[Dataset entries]
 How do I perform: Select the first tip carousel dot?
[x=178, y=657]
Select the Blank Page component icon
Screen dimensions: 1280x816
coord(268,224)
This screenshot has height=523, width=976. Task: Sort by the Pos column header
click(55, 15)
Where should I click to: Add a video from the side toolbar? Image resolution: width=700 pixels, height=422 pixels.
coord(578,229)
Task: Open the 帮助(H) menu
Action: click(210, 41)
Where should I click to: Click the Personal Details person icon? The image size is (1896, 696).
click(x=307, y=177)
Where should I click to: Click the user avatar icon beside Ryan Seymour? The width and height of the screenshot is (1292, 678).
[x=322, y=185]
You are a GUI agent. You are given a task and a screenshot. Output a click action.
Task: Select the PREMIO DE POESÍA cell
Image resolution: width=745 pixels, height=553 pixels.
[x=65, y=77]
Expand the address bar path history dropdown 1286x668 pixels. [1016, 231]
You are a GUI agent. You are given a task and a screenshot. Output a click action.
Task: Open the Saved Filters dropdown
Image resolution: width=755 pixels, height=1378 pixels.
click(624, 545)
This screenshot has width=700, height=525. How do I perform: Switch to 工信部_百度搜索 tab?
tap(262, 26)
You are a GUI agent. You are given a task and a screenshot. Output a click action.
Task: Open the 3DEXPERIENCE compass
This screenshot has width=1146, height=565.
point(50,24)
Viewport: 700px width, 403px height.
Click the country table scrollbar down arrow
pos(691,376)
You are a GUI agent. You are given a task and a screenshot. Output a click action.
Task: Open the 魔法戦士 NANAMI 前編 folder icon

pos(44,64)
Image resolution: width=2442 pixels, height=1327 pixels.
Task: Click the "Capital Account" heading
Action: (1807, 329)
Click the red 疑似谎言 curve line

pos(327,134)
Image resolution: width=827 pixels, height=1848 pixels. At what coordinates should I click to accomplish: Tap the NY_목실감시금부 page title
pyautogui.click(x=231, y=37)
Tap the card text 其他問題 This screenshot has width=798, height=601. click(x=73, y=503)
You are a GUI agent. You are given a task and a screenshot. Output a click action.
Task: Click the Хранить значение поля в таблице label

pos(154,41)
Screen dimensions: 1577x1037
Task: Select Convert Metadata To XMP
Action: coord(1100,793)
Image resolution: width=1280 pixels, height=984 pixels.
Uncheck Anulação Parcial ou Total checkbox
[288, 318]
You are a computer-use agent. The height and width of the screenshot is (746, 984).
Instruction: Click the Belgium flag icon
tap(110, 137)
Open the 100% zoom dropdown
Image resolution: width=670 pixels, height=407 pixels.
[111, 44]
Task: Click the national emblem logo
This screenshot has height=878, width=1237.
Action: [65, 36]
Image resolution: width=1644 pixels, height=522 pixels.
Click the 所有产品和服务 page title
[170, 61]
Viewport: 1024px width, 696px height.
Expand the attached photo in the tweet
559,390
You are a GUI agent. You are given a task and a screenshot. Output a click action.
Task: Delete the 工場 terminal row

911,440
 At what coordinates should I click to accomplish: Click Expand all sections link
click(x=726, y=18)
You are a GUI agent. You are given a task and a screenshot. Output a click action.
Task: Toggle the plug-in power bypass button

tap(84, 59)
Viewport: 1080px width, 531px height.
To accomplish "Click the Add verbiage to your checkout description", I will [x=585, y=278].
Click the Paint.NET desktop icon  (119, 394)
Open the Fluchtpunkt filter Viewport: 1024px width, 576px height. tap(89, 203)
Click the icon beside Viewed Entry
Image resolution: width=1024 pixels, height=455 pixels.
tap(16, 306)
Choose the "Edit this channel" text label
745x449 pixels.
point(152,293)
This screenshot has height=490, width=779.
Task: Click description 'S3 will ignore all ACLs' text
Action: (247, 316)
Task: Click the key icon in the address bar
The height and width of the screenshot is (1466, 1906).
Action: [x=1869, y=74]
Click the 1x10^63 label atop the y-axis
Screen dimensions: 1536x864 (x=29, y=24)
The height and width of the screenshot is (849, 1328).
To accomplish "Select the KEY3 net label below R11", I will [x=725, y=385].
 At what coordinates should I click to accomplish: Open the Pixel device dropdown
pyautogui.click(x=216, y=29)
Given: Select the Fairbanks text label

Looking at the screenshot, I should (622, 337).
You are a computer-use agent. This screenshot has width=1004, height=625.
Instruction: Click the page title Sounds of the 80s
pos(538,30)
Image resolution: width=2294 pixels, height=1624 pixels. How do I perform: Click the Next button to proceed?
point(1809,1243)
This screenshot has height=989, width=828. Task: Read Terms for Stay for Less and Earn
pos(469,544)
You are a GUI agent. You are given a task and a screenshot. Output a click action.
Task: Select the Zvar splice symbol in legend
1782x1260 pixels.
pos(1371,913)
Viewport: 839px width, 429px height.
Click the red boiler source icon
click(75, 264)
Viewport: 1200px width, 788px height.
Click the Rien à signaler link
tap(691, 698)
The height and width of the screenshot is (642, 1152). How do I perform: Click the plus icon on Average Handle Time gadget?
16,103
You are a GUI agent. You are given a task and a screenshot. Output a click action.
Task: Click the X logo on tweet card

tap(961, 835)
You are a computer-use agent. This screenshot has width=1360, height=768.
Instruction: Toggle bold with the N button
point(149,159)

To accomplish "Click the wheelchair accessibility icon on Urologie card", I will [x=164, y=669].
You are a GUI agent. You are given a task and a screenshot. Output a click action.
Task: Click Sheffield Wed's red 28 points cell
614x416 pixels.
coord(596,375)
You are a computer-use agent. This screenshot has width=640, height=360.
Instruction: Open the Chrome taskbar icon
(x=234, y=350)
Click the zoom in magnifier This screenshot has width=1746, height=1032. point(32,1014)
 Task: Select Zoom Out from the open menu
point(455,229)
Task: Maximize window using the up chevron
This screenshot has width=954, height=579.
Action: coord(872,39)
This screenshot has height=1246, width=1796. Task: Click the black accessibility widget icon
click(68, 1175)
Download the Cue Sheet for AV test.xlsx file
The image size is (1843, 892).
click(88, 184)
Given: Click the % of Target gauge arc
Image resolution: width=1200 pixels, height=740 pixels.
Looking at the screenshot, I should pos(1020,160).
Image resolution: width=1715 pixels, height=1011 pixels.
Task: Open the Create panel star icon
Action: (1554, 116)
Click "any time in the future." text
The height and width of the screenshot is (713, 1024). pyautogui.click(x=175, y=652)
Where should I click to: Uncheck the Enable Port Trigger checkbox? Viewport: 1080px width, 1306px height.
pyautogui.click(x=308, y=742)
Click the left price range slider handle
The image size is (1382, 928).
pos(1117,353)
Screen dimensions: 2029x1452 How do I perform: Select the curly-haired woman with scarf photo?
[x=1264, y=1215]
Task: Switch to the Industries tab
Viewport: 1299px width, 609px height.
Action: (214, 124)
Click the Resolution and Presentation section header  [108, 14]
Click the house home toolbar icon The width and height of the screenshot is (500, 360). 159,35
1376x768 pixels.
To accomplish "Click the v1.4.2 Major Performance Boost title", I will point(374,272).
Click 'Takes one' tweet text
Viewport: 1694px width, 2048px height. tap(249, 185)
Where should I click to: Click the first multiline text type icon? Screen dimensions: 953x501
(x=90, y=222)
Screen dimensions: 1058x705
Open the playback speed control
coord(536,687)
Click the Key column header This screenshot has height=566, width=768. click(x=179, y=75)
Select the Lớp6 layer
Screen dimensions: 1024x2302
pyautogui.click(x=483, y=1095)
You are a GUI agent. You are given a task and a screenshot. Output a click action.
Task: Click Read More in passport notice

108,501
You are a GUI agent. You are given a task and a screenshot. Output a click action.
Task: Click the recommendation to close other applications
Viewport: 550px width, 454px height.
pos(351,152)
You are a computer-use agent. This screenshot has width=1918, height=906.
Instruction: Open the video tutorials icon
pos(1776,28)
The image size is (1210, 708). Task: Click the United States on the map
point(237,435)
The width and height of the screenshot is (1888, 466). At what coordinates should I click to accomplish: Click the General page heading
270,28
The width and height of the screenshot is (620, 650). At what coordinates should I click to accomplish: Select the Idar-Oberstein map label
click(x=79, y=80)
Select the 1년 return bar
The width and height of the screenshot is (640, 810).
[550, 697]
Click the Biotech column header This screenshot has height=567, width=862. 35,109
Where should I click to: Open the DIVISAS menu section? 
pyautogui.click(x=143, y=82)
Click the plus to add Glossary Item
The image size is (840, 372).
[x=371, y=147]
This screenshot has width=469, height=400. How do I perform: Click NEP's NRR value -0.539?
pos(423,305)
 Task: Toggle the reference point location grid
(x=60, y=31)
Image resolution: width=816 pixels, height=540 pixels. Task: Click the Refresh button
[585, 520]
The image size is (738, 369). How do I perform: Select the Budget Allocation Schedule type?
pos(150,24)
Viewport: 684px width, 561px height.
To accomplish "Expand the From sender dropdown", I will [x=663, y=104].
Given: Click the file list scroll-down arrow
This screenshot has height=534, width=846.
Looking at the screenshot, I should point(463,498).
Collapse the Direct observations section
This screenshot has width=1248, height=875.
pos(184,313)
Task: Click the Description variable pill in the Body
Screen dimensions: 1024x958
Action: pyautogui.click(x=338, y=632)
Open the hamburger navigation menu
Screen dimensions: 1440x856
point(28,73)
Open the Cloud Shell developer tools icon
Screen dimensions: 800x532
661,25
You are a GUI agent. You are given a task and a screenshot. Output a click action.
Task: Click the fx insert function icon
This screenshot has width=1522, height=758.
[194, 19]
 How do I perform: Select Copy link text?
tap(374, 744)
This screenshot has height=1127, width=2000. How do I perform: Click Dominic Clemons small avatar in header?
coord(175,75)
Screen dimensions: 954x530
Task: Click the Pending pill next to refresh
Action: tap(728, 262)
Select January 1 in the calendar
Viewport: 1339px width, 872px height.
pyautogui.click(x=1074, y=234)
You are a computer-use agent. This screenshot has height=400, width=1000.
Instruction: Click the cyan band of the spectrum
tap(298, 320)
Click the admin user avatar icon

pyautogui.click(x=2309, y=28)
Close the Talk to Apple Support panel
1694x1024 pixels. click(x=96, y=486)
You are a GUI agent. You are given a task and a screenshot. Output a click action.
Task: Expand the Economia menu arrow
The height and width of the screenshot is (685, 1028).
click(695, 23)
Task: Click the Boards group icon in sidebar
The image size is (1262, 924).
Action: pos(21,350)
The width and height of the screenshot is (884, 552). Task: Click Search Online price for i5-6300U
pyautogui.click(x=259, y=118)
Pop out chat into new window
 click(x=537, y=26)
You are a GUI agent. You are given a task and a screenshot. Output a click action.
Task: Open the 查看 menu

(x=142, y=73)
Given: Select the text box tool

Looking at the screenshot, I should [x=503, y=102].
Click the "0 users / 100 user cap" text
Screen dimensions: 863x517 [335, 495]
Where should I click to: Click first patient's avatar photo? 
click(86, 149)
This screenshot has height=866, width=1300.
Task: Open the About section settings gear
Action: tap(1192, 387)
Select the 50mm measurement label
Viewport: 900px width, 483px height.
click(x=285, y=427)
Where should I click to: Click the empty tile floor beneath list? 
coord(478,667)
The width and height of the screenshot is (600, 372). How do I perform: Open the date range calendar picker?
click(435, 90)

DESCRIPTION OF THE TASK: Would you please copy every line in the data that contains the word "cell"?

REPLY:
Task: Select the PREMIO DE POESÍA cell
Task: Click Sheffield Wed's red 28 points cell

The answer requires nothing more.